Figure 1 is a circuit diagram of an embodiment of the present invention, Figure 2 is an operational waveform diagram of the same as above, Figure 3 is a circuit diagram of Example 2 of the same as above, Figure 4 is an operational waveform diagram of the same as above, and Figure 5 is A specific circuit diagram as above, FIG. 6 is a circuit diagram of Example 3 as above, FIG. 7 is an operation waveform diagram as above,
8 is a circuit diagram of the fourth embodiment, FIG. 9 is a circuit diagram of the fifth embodiment, FIG. 10 is a circuit diagram of the sixth embodiment, and FIG. 11 is an operation waveform diagram of the same example. Figure 12 is Example 7 of the same as above.
Figure 13 is the circuit diagram of Example 8, and Figure 14 is the circuit diagram of Example 8.
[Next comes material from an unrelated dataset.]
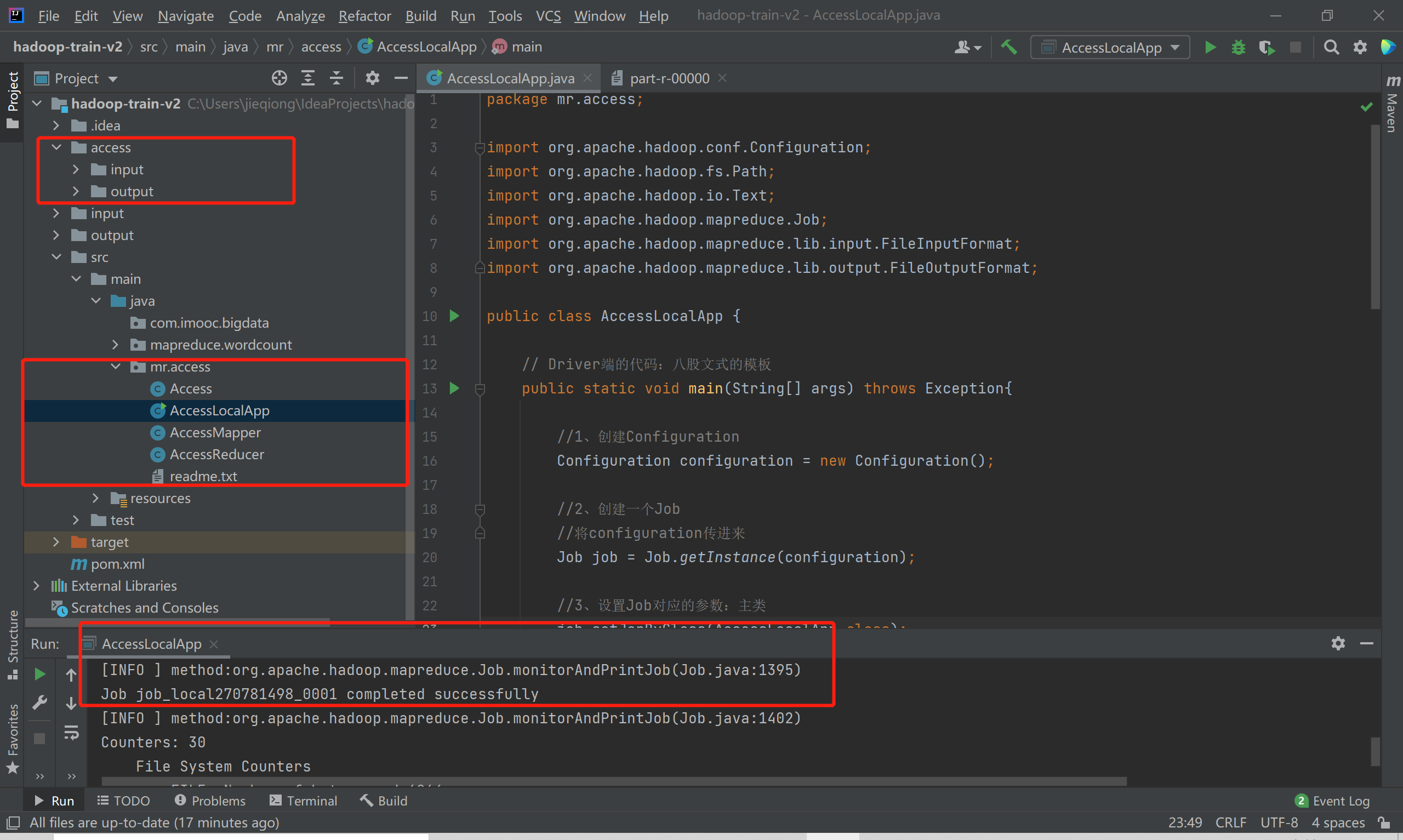Image resolution: width=1403 pixels, height=840 pixels.
Task: Toggle read-only lock icon in status bar
Action: click(x=1384, y=822)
15 is a circuit diagram of the conventional example, FIG. 16 is an operating waveform diagram of the same as above, FIG. 17 is a circuit diagram of another conventional example, and FIG. 18 is an operating waveform diagram of the same as above. It is. 1 is the control circuit, EI is the DC power supply, la is the discharge lamp, SW
+ is a switching element. 1...Control circuit El...DC power supply la...Discharge lamp SWI...Switching element 1m+111 Fig. 2 113WJ Fig. 4 m5 section Fig. 6 Fig. 7 Fig. 8 Fig. 9 Fig. 10 Fig. 12 Diagram 13, 14, 15, 16, 17, old diagram procedural amendment (voluntary) December 28, 1990

Claims (3)

[Claims] (1) A discharge lamp, a switching element for switching the discharge lamp, and a detection means for detecting the discharge lamp current are connected in series in parallel with a discharge lamp lighting power supply having a voltage higher than that which can keep the discharge lamp lit. , in a discharge lamp lighting device comprising a control circuit that supplies energy to the discharge lamp by controlling the switching of a switching element by the output of the detection means, a portion of the detection means inserted into the loop through which the discharge lamp current flows is a semiconductor element. A discharge lamp lighting device characterized by: (2) The discharge lamp lighting device according to claim 1, wherein the detection means is constituted by a current mirror circuit, and has a circuit configuration that generates an output according to the discharge lamp current outside the loop in which the discharge lamp current flows. . (3) The discharge lamp lighting device according to claim 1, wherein the detection means is a circuit that allows a part of the discharge lamp current to be taken out of the loop through which the discharge lamp current flows.